We can illustrate all this with a few bits of news. First, the US-led coalotion, of which the UK is a substantial part, killed more civilians in Syria than at any time since they started bombing the country almost 3 years ago. They keep saying they don’t target civilians, but to put it mildly they don’t appear to go out of their way not to hit them. For instance, a single attack on Mosul, Iraq in March killed over 105 civilians. ‘Collateral damage’ in these cases, and there are hundreds by now, is a very disrespectful term. Moreover, the files released by Chelsea Manning show US soldiers killing people ‘with impunity’.

Deadliest Month For Syria Civilians In US-Led Strikes

US-led air strikes on Syria killed a total of 225 civilians over the past month, a monitor said on Tuesday, the highest 30-day toll since the campaign began in 2014. The Syrian Observatory for Human Rights said the civilian dead between April 23 and May 23 included 44 children and 36 women. The US-led air campaign against the Islamic State jihadist group in Syria began on September 23, 2014. “The past month of operations is the highest civilian toll since the coalition began bombing Syria,” Observatory head Rami Abdel Rahman told AFP. “There has been a very big escalation.” The previous deadliest 30-day period was between February 23 and March 23 this year, when 220 civilians were killed, Abdel Rahman said.

And it’s not as if the British didn’t or couldn’t know what was going on. That was clear as early as 2003, when Tony Blair couldn’t wait to join the Bush coalition to invade Iraq on the false premise of weapons of mass destruction. Before Libya was invaded, which led to Hillary’s disgusting ‘we came we saw he died’, Gaddafi, the one who did die, warned Blair about what would happen. It indeed did, which makes Blair a guilty man.

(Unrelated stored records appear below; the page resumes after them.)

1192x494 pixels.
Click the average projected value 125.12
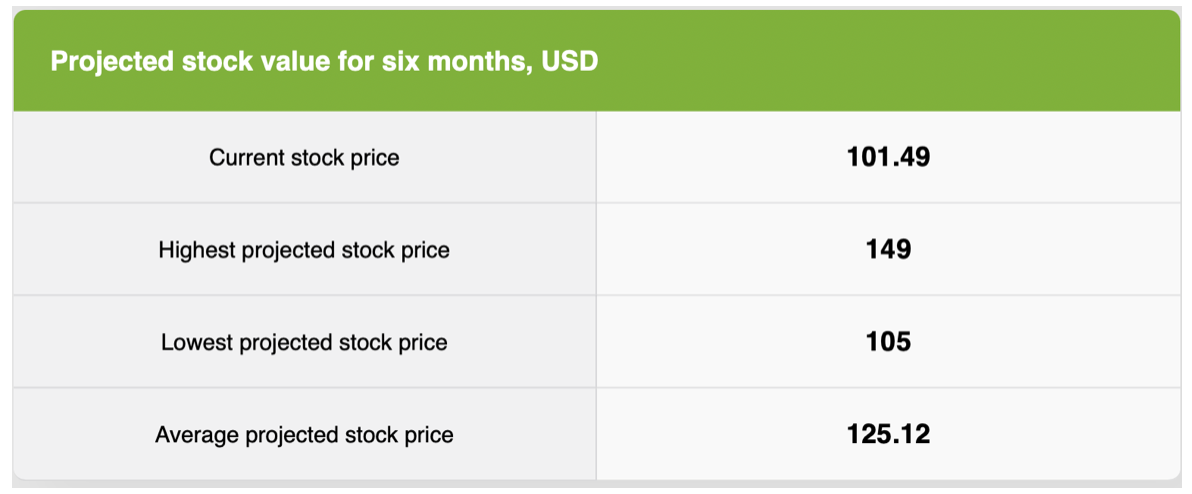(888, 434)
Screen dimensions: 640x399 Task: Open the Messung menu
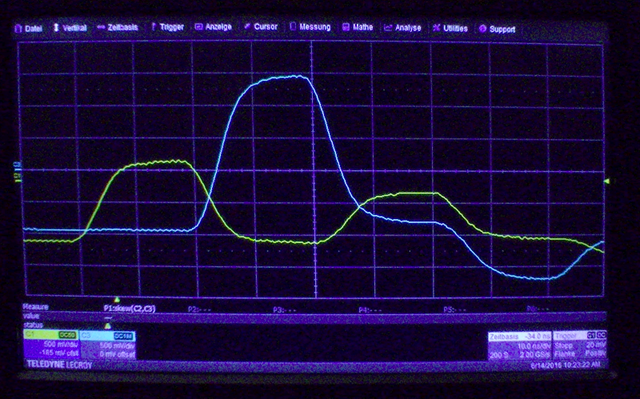pos(310,27)
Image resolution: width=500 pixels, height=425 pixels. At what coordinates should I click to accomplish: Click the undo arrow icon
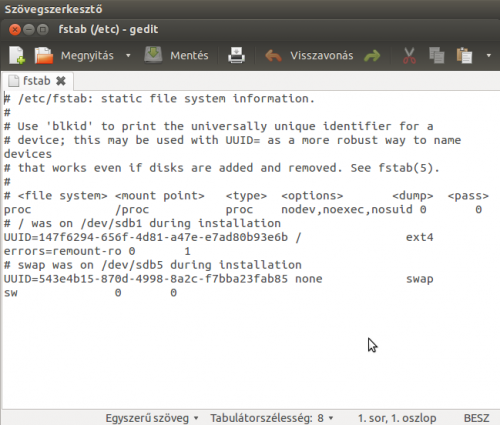click(273, 56)

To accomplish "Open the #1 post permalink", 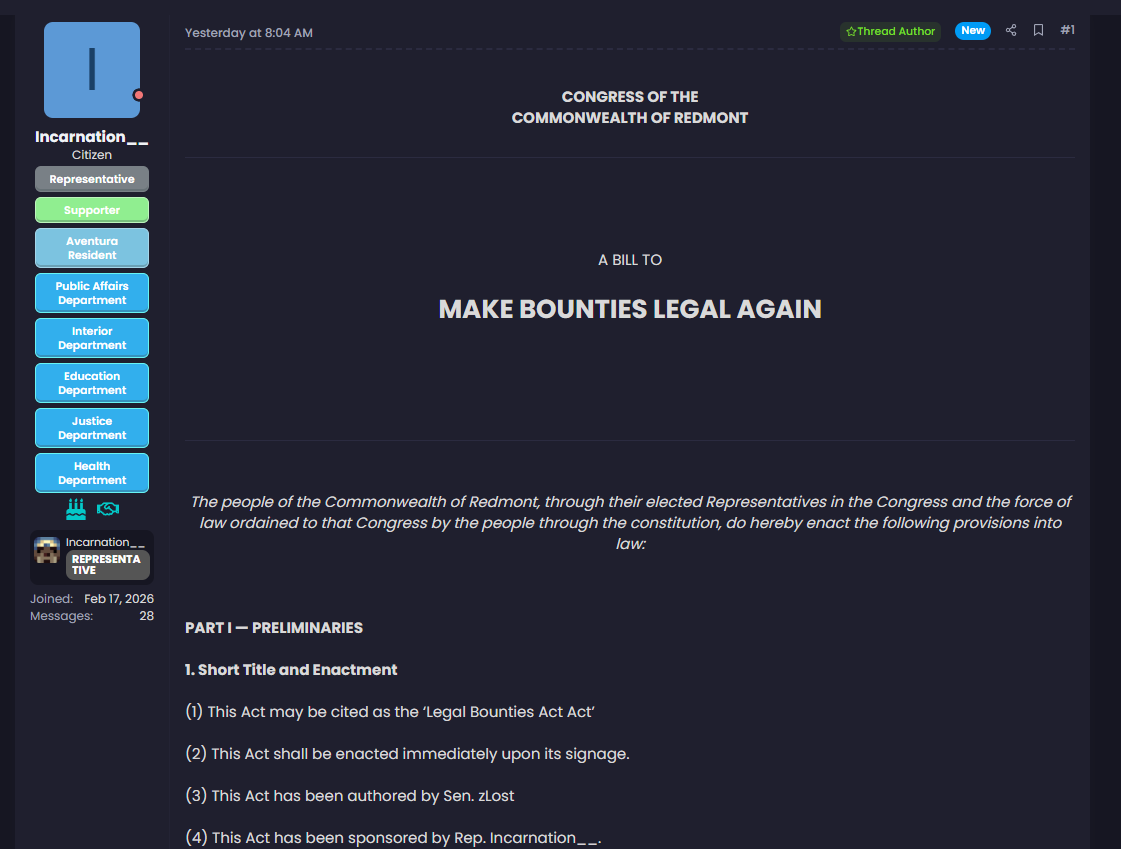I will click(x=1067, y=31).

Gaddafi Warned Blair His Ousting Would ‘Open Door’ To Jihadis

Muammar Gaddafi warned Tony Blair in two fraught phone conversations in 2011 that his removal from the Libyan leadership would open a space for al-Qaida to seize control of the country and even launch an invasion of Europe. The transcripts of the conversations have been published with Blair’s agreement by the UK foreign affairs select committee, which is conducting an inquiry into the western air campaign that led to the ousting and killing of Gaddafi in October 2011. In the two calls the former British prime minister pleaded with Gaddafi to stand aside or end the violence. The transcripts reveal the gulf in understanding between Gaddafi and the west over what was occurring in his country and the nature of the threat he was facing.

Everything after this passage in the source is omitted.